Young tells me how he cured a gym-going relapse. “I used to go to the gym on campus pretty regularly. Then, at a certain point, I stopped going as frequently. If someone would have seen my behaviour, they probably would have said he’s gotten lazy or tired or he’s older now – he doesn’t have time or isn’t as motivated to go.”
If we already do something regularly, we can then pair up that behaviour with a new behaviour we want to start doing. It’s about building a habit.
But the real reason that he didn’t go is because he’d moved office and it now took 40 minutes in traffic to drive to the gym.
His first step was making going to the gym easier. “I joined a gym across the street from my work.” Now, this is the clever bit, the magnetic behaviour: “I carry around a gym bag with me. When I walk to my car every day at the end of work, I can’t go to my car without passing the gym and I’m wearing my gym bag while I’m doing it. What I’ve done is paired a behaviour I do every day – leaving work – with having my gym bag while walking past the gym.” Now, he’s back to being a regular gym-goer.
Can he suggest a magnetic behaviour if you want to drink more water? “If you bring your lunch to work with you – something you’re used to doing every day – then add a water bottle,” he says. Or pair it up with checking social media (I’d definitely have done my two litres by 11am some days).
So, what about a popular resolution to do yoga every damn day? The problem with this challenge, according to Young, is that it’s way too vague.
Resolutions that stick are broken down into small steps
Resolutions that stick are broken down into small steps, which he calls stepladders. “We plan to do all kinds of resolutions that are equivalent to the marathon without having trained for it.”

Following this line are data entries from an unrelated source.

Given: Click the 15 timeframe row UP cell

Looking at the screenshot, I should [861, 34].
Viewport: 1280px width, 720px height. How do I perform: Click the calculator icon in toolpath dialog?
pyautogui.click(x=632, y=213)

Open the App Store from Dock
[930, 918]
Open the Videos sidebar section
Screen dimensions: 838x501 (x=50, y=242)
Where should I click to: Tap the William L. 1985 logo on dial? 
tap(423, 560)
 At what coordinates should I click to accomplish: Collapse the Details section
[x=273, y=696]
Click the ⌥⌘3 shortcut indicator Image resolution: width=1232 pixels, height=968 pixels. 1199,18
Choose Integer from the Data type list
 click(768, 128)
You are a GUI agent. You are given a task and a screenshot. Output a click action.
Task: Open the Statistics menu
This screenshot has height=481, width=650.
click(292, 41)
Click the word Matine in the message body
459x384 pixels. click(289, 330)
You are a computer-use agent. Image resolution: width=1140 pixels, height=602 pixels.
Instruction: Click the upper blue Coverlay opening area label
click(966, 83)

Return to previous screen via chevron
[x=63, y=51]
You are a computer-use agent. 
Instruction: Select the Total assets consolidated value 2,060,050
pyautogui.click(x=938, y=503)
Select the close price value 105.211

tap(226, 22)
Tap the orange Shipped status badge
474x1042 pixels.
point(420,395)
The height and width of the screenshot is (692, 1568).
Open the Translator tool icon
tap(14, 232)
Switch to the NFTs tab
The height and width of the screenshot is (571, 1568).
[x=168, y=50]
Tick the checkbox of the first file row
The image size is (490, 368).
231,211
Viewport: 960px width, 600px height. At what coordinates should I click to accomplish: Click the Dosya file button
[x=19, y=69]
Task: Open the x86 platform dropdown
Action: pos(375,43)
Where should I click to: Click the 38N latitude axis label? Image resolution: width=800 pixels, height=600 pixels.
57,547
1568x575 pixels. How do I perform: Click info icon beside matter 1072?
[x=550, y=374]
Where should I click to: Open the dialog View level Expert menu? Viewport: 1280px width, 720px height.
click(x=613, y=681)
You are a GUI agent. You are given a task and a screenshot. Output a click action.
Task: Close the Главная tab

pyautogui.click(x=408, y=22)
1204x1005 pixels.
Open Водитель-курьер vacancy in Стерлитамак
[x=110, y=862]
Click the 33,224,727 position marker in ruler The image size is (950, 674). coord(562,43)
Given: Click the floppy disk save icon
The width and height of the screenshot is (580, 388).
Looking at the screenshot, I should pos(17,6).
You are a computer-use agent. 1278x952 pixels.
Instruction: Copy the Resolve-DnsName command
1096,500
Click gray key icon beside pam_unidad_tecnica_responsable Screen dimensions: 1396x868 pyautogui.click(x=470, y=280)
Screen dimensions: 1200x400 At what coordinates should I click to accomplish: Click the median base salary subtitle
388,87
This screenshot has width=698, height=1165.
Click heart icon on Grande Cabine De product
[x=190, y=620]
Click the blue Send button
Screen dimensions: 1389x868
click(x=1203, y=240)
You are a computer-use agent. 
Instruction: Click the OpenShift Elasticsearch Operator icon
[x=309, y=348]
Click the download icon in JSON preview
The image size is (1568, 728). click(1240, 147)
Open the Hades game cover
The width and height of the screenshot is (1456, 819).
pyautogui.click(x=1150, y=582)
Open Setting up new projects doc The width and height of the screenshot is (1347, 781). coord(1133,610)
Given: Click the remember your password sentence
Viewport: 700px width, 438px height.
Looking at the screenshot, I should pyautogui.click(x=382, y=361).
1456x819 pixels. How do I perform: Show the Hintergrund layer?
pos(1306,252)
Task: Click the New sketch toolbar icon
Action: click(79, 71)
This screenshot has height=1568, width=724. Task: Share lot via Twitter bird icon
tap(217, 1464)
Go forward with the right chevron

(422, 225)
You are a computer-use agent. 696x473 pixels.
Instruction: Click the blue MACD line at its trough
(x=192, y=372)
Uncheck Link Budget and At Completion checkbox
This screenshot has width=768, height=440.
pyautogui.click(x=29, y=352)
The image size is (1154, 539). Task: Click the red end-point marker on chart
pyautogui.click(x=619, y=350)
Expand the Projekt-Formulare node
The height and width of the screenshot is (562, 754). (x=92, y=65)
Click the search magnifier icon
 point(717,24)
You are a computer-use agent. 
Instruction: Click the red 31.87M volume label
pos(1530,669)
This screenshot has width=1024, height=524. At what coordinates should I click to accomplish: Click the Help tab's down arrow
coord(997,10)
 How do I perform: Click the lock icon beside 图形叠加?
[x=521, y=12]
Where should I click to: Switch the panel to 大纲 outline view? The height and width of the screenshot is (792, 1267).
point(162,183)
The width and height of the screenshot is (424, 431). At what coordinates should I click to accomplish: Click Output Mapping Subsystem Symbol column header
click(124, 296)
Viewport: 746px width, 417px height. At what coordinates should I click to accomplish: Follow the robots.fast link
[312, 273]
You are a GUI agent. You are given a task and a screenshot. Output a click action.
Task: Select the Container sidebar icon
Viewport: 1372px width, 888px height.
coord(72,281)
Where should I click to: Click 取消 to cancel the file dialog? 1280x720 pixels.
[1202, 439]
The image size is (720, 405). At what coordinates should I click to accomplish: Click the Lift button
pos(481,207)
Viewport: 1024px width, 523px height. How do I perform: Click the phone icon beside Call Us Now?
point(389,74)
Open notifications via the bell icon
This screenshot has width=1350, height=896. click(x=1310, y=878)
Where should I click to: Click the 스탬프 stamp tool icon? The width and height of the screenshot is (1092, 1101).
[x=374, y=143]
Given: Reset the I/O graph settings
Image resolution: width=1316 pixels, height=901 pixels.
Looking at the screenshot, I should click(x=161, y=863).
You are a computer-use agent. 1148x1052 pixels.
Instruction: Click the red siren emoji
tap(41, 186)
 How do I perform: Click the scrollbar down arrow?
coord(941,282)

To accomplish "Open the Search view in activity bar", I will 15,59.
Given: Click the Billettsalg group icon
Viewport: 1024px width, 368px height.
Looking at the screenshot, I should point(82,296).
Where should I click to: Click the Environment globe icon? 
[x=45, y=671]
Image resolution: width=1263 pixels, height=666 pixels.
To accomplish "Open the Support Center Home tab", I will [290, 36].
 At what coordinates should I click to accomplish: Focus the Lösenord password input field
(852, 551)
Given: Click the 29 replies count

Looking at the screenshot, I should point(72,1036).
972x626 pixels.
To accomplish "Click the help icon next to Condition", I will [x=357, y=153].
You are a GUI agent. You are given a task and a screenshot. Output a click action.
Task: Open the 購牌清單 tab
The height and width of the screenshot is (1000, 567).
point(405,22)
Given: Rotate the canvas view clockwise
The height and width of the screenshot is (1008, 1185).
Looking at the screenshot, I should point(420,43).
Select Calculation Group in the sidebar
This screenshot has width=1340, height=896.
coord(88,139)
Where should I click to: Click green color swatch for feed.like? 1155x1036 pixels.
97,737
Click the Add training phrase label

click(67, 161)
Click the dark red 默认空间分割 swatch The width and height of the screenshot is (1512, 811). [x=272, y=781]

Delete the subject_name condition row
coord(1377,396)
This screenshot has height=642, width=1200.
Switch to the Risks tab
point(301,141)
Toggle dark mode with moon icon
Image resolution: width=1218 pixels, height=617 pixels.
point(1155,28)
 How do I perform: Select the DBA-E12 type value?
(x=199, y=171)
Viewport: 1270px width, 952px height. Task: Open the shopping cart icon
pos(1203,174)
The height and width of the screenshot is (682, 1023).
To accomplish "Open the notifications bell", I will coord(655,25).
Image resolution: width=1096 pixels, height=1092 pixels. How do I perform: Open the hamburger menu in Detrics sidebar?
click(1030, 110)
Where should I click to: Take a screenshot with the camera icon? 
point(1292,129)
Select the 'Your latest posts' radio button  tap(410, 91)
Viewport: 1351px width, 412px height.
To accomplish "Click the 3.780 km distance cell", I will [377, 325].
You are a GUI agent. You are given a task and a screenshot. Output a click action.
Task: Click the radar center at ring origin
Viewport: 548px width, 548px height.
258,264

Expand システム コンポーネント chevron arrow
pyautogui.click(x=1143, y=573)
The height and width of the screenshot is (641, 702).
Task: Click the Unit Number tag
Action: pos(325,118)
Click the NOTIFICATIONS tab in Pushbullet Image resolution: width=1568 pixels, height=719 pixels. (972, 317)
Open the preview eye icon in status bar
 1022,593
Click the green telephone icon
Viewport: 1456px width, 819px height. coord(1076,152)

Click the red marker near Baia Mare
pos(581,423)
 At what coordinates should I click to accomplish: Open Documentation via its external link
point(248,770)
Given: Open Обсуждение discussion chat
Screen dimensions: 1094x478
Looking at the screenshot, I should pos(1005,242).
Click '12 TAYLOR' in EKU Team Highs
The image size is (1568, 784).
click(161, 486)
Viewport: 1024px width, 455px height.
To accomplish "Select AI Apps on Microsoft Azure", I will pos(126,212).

So, 10 minutes of yoga a day? That’s doable. Now, we need to work out how to make getting on the mat happen.
“Think: what is preventing you? What is getting in the way?” It may be just a question of making time; time we can easily waste on social media. He suggests a magnetic behaviour linked to clothes: when we get changed out of our work clothes, put your yoga clothes next to the clothes you normally change into. (I’m going to try this in reverse: before I get dressed in the morning, I’m going to do 10 minutes of yoga in my pyjamas!)
“The way actually to control our thoughts is to first control our behaviour, then our thoughts will follow.”
Even if you’re the most optimistic of positive thinkers, you can’t rely on that to get you doing whatever new behaviour you want to try, says Young. The only way to change is by doing it. “The way actually to control our thoughts is to first control our behaviour, then our thoughts will follow.”
Start with small, specific steps – ones you can fit into your day
Start with small, specific steps – ones you can fit into your day. Not crowbarring vague or giant or difficult changes into your life – because they just won’t last. Young makes change sound a lot more doable and, this year, it just might be.